The effect is, for say 40MBps VDSL (the service most UK households with "broadband" use, almost always ultimately delivered through a copper telephone cable from BT's Openreach last mile subsidiary) all the ISPs will advertise that as "up to 38Mbps" because at least 10% of their customers can get 38Mbps out of that link. Nobody gets 50Mbps, the link layer is throttled because they're on a 40Mbps product, but plenty of people absolutely will get 40Mbps even though the advert said "up to 38Mbps".

That includes my very tech-savvy ISP which is obliged to say "up to 38Mbps" in big print everywhere even though it explains that you're buying the 40Mbps VDSL service and talks about deep network internals, and even though its customers usually know exactly what speed they'll get (I get 40Mbps) because they're technical people and know how to measure.

Now, suppose you're one of the people getting 30Mbps from the 40Mbps VDSL product. Should you upgrade? There's an "up to 76Mbps" product advertised by your supplier, surely that would be faster? No. All the "up to 76Mbps" product does is change the throttle to 80Mbps, and you aren't impacted by the throttle so the product will simply cost more and achieve nothing.

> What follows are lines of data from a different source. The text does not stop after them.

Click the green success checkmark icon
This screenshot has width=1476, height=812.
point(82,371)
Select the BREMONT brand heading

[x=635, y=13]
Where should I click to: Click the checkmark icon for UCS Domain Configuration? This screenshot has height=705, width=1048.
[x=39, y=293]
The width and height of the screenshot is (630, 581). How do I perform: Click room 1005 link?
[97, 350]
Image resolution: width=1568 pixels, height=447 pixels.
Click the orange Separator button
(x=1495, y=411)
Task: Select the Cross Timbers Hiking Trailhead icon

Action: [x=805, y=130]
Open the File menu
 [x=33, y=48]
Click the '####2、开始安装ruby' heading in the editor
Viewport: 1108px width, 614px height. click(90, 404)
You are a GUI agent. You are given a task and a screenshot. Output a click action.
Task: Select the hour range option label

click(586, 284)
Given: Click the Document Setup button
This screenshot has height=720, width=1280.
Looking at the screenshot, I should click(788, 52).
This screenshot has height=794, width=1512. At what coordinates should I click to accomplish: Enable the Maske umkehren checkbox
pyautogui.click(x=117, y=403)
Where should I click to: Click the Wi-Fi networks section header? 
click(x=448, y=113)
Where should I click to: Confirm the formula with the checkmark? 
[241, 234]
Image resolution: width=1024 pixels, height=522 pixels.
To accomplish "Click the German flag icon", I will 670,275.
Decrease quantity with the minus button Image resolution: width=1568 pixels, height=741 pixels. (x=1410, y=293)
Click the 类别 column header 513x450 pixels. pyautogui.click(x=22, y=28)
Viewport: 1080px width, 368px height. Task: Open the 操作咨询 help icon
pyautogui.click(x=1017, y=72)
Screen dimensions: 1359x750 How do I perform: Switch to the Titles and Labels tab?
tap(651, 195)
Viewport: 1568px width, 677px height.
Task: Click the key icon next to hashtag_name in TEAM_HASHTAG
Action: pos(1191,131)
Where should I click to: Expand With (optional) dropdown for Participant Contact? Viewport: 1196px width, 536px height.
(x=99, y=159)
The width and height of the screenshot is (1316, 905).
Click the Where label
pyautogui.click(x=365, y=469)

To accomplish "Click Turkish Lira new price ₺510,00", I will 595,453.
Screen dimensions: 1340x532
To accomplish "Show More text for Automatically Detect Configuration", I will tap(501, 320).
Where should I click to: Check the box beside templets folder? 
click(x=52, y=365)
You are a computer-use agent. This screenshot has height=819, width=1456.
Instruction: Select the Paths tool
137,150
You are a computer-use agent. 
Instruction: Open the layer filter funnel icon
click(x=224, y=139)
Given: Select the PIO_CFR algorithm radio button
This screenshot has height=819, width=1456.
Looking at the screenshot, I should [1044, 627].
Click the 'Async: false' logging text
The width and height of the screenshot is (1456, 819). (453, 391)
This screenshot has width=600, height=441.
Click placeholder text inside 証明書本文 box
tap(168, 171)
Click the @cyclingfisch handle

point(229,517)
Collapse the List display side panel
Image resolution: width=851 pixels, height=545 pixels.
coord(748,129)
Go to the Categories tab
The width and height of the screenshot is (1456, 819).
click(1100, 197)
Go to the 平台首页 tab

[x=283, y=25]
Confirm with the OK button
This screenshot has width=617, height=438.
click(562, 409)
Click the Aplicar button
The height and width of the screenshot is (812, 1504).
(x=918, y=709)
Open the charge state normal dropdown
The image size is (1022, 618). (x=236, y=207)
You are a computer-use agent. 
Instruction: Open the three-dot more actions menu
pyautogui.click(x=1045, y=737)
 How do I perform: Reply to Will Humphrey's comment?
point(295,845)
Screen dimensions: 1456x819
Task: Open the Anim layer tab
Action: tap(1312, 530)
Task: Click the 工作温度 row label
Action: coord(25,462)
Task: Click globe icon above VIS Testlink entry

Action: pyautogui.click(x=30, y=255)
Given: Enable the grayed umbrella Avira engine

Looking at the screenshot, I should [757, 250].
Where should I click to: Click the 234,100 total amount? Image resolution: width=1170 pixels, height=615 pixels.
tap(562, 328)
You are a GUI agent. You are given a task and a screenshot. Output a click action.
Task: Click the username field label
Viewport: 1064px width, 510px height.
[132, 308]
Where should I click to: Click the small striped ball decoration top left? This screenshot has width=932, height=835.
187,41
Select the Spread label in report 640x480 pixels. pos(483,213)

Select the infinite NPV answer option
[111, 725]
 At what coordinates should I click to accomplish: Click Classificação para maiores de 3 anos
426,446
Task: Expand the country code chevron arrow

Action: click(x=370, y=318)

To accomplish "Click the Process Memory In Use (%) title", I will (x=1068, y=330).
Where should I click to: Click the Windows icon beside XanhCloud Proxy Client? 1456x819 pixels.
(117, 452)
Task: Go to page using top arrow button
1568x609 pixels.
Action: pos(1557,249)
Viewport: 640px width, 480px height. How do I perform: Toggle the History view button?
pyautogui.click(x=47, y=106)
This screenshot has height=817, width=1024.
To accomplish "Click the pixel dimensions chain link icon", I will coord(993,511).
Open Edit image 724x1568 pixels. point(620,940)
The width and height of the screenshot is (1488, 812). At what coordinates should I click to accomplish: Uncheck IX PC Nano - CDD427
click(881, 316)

Now, in fact under those rules an ISP had an incentive NOT to sell you the expensive product, because if they give you the 80Mbps product then you hurt their "up to 76Mbps" averages and make it harder to sell the product.

The result of _that_ change to the market was ISPs would have a headline product advertised heavily e.g. "Guaranteed at least 60Mbps for £24.99 per month" and then if they couldn't meet the guarantee for a particular customer they wouldn't magically fix things to go faster, they would simply say "Ah, you don't qualify for that offer, you can have a refund and the service stops, or pay £9.99 per month for our other product "Guaranteed 10Mbps" which we're meeting.

The ideology behind all this stuff is that our old friend the "invisible hand" will fix it. But er, no. There is actually only one last mile technology involved (for people in most cities there is a competitor, Cable TV cables, but that's a whole separate ball of wax) and it's VDSL offered at speeds set by the wholesaler. It will perform exactly the same whether you buy your "service" from an ISP with a call centre staff in India that uses a purple logo and has a chimp mascot, or you buy "service" from two blokes named James who work out of a rented office in Liverpool, because the "ISP" part is trivial and largely irrelevant except for branding, and the last mile part is a natural monopoly provided always by the exact same engineers, same copper cables, same everything.



There are often bandwidth caps on each tier, which is a different reason to upgrade.

If you consume a lot of video online, the caps can be hit surprisingly quickly.